Notes for later: Parts to add to a Month page generator script:

  • Sidebars begin in January 2001. The template will need to take these into account.
  • See Also sections:
    • 6 months (June 2004-November 2004) have "See Also" links for Sports and 1 month has a See Also link for Science. These should be removed or folded into the Month page template.
    • "[[Wikipedia:News collections and sources]]."
    • "[[Wikipedia:News sources]] – This has much of the same material organized in a hierarchical manner to help encourage [[Wikipedia:NPOV|NPOV]] in our news reporting."


Prototype Month page edit

The prototypical Month page will have the following code. # will be numbers (mostly years) and * will be letters, often month names.

{{Events by month|####|prefix=Portal:Current events/}}
'''[[********]]''' '''[[####]]''' was the ****th month of that ***** year. The month, which began on a [[****day]], ended on a [[****day]] after ## days. Some additional text here.

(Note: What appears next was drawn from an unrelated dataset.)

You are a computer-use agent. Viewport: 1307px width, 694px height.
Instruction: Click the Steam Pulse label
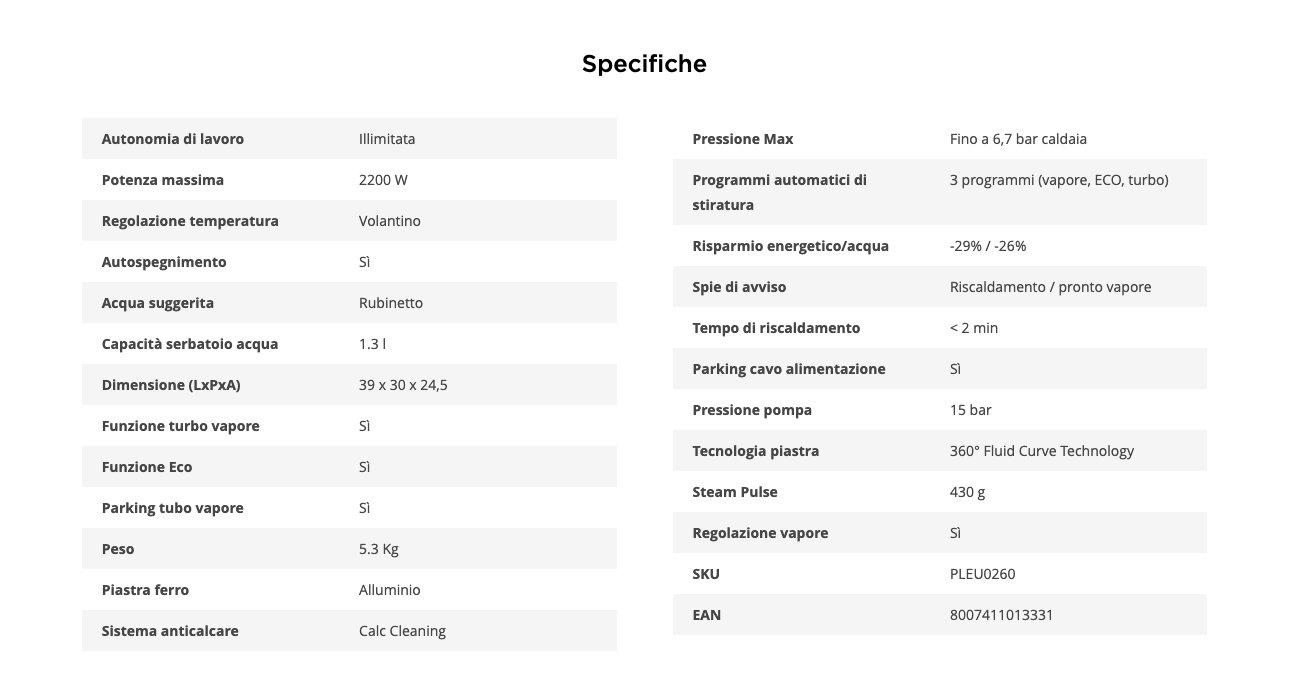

== [[Portal:Current events]] ==
''This is an [[Portal:Current events/How to archive the portal|archived version]] of Wikipedia's [[Portal:Current events|Current events Portal]] from ******* ####.''
{| style="background-color:transparent" cellspacing=0 cellpadding=0
| style="vertical-align:top;" |
{{Portal:Current events/Month Inclusion|#### ********}}
|style="vertical-align:top;width:250px"|
{{Portal:Current events/******** ####/Calendar}}
{{Portal:Current events/******** ####/Sidebar}}
|}

==References==
{{reflist}}

{{commons category|******** ####}}
{{Portal:Current events/Events by month}}

[[Category:********|####]]
[[Category:####|*####-##]]
[[Category:Current events archives]]

Once this consistency in place, we will look at extracting the table-based layout and replacing it with a div-based layout using flexbox attributes.

Module Process edit

Day 1: Expressing the Opening Paragraph edit

I have created the module and it comprises the following pages:

Currently this module will only fill in the initial paragraph, but I will add arguments that will allow it to express the parts needed to support the layout of the page contents.

Day 2: Expressing the Page Structure edit

I have moved the Module forward to express very simple HTML stings that can be used to produce the layout of the page. It uses Flexbox styling in the same way that the Portal:Current events page does now. I would like to run this by the people interested before applying this to all Monthly archive pages. I have not updated the documentation or the testcases yet.